January 21st, 2008 at 2:10 am
Dear sof theo,
I’m glad this is on for you =)
Sweetwater,
Kenton
January 21st, 2008 at 2:13 am
Greetings Patricia,
Very well said. So often we look outside ourselves, sometimes to the extent that we don’t believe we can fully mature as human beings without the guidance of a teacher. It can be very freeing to realize that our natural state of being is available to us if we can just find a place of quiet receptivity instead of constantly having to ‘tell’ ourselves how to be and what to do.
Sweetwater,
Kenton
January 21st, 2008 at 3:54 am
Kenton,
But aren’t you teaching? (and an excellent teacher you are!)
I certainly agree that “natural is easy.” But the world teaches DISTRACTION and it is an incredibly powerful curriculum. However, I believe that even those fully indoctrinated in the world’s curriculum realize, if only in brief moments, that there must be something else, something more, something better. (and many of them read your blog, no doubt!)
I agree that our “natural self is what we are when we’re not trying to be something else” However, I feel that many must look to someone to lead them out of the wilderness (or back, as you propose) since the indoctrination of the world is so pervasively, all-encompassing and our past is full to the brim with it. Possibly, for some it may require a little work to learn that no work was required.
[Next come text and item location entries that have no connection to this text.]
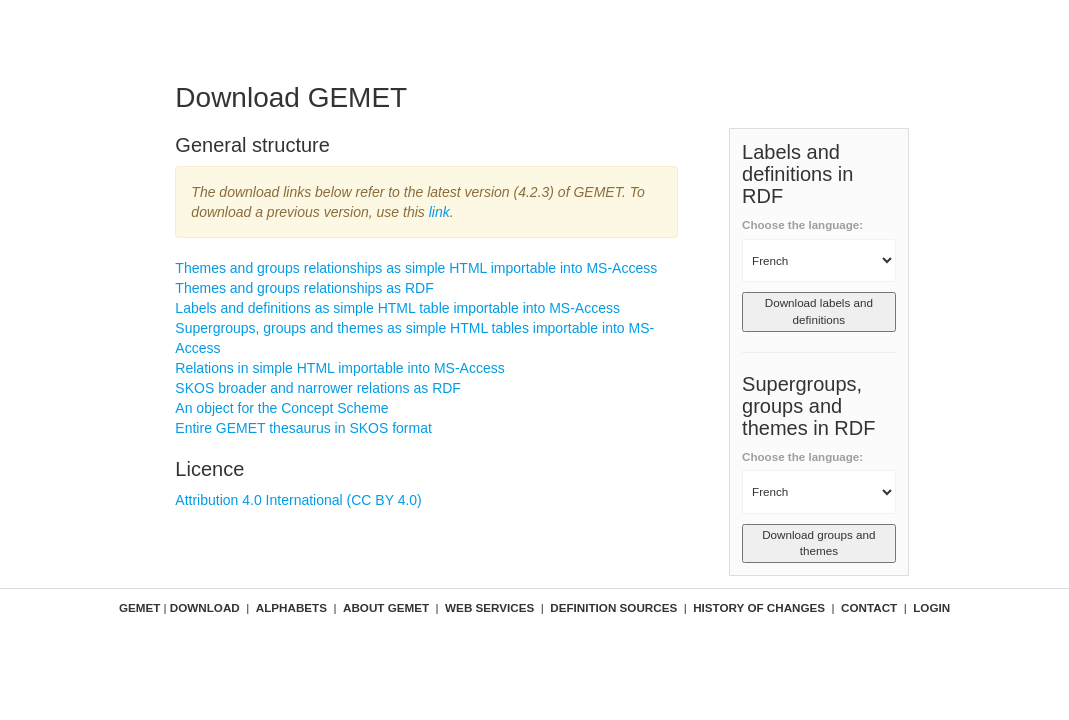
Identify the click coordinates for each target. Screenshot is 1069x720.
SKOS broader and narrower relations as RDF (318, 388)
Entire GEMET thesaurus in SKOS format (303, 428)
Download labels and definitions (819, 311)
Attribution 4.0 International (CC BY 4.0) (298, 500)
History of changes (759, 607)
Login (931, 607)
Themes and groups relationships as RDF (304, 288)
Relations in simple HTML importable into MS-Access (339, 368)
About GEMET (386, 607)
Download (205, 607)
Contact (869, 607)
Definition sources (613, 607)
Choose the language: (802, 224)
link (439, 212)
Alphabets (291, 607)
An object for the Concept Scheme (281, 408)
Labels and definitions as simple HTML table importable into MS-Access (397, 308)
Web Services (489, 607)
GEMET (139, 607)
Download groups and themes (818, 543)
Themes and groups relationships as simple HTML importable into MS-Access (416, 268)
I look forward to your future writings!
Thanks,
mike S
January 21st, 2008 at 6:04 am
And if more of us could remind each other as well as you do, the shift in our collective Consciousness would be all the faster. From where I sit and where I’m coming from, your pointer is it for me.
January 21st, 2008 at 2:56 pm
To let go of the struggle is a struggle in itself.
To just be and not to strive to be more, is in itself, more.
When we stop we begin.
To seek is not to find, to find is not to seek.
There is wisdom in not trying to be wise.
The paradox is that there is no paradox.
Your Self is not lost unless you look for it.
I could go on and on with these parables which flow from
one’s thoughts when the realization of the things you speak of in your
writings is made.
Thanks, Kenton, for this great series.
January 21st, 2008 at 9:42 pm
Dear Mike, sof theo, and Jerry,
Thanks for adding your words and thoughts to this. I’m excited to watch this series unfold (even if it is only one or two more articles), and a huge part of that is the insight that you are all adding. This is all so much richer when many voices share their unique experiences and perceptions. I greatly appreciate it =)
Sweetwater,
Kenton
January 23rd, 2008 at 6:57 pm
Hello Kenton.
As I read the words you wrote “the futility of our searching”, a strange thing seemed to occur. It was as if I heard those words differently, for certainly they are not new to me as instruction. As you know, I have struggled reading here before. Now, your own expression put your own site in context for me. This statement is by no means meant to be disparaging, quite the opposite, it became a more positive actuality I experienced as I absorbed what you said as I heard anew.
I think I’ll be able to read better from now on.
And, Kenton, can I ask a favor? Please pass this message along?
Rebecca, my hat’s off to you. I don’t know you, but I have a sense that you reach very high a lot of the time, something I think we all wish wasn’t so absolutely necessary, at the same time we all wish to emulate. As I wrote these sentences, the song “It Don’t Come Easy” started playing in my head…maybe that means something to you.
Best,
Barbara
January 24th, 2008 at 3:34 pm
Hello Barbara!
Thanks for sharing that. It helps me to know which methods seem to ‘work’ for people.
Rebecca also thanks you graciously for your words. You seem to have intuitively understood some of her qualities =) She asked me to tell you that she doesn’t know the song, but that she’s going to look it up, listen, and see what it holds for her.